| To do |
Can you rewrite the suffix tree text starting at "pip3 install -r" and ending at "and time complexity.", changing "presentations" to "lectures"?

··· Text extract ···

Setup and activate a virtual python environment, then install requirements.
pip3 install -r requirements.txt
Then to build and visualize a suffix tree:
python3 src/suffix_tree.py "cdddcdc"
To learn the algorithm, I browsed a few presentations and then read this highly recommended StackOverflow thread. It was helpful in building intuition and I liked that some of the key tricks were introduced early. However, the amendments to the rules across multiple answers left me wanting more rigour. Rigour in describing where the rules came from, and in proving correctness and time complexity.
For this I consulted Dan Gusfield's celebrated book on strings and sequence analysis, which broke down the algorithm fantastically. It starts with a naive algorithm and optimizes it to linear time with proofs along the way. I decided to implement their description of the algorithm following the same incremental process (1, 2, 3). I think this made it easier as I had smaller chunks to work on and regression test against. I did deviate by using edge compression in the naive algorithm, and I borrowed the concept of an "active point" from the StackOverflow description to represent the current position in the tree.

··· Data extract ···

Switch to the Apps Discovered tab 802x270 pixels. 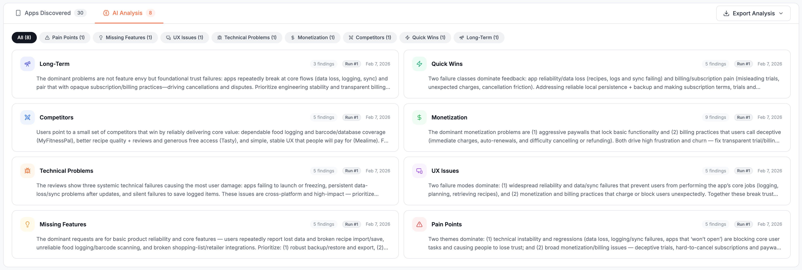tap(47, 13)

···

| Complete output |
pip3 install -r requirements.txt
Then to build and visualize a suffix tree:
python3 src/suffix_tree.py "cdddcdc"
To learn the algorithm, I browsed a few lectures and then read this highly recommended StackOverflow thread. It was helpful in building intuition and I liked that some of the key tricks were introduced early. However, the amendments to the rules across multiple answers left me wanting more rigour. Rigour in describing where the rules came from, and in proving correctness and time complexity.